We need to process your Personal Data to manage your registration for the Initiative and assist you with your participation in the Initiative, including booking your accommodation and managing your travel.

PROCESSED PERSONAL DATA:

  • Identification data such as name, surname, e-mail address, phone number, nationality, company, and any additional data voluntarily shared by you with your participation in the Initiative.
  • Health-related data, such as dietary restrictions or other information you may provide to help us ensure your well-being and appropriately accommodate your participation in the Initiative.
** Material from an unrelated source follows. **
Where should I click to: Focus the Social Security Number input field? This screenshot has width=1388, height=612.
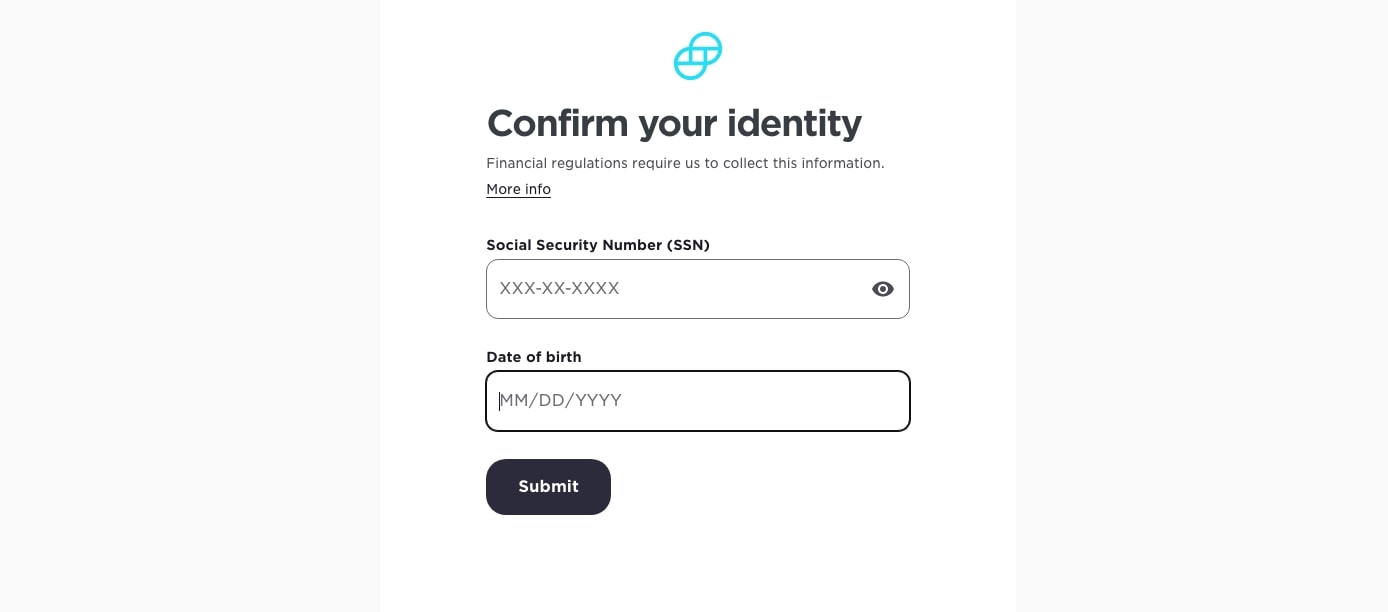670,289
LEGAL BASIS OF THE PROCESSING:

Performance of contractual obligations for managing the registration to the Initiative.

Consent: the processing of health-related data is based on your explicit consent, which will be considered freely given by selecting the appropriate checkboxes in the registration form.

We will also retain your Data to comply with applicable laws and regulations and fulfill competent authorities' requests.

(2) HOW WE SHARE AND PROTECT YOUR PERSONAL DATA

How We Share Your Personal Data

  • Compliance with laws and regulations: disclosure to authorities and regulators where required.
  • Service providers: data may be shared with service providers such as Chorus Group S.p.A. for logistics and support.

How We Protect Your Personal Data

  • Data minimization and limited retention.
  • Security measures: encryption, passwords, firewalls.
  • Careful selection and auditing of partners.
  • Training on data protection.

(3) RETENTION PERIOD OF YOUR PERSONAL DATA

Your Personal Data is stored in Italy or within the EU. It is retained only for the time necessary to manage the Initiative and then deleted or anonymized unless required otherwise by law.

(4) DATA SUBJECTS RIGHTS

Access, rectification, cancellation, data portability, restriction, objection, and revocation of consent.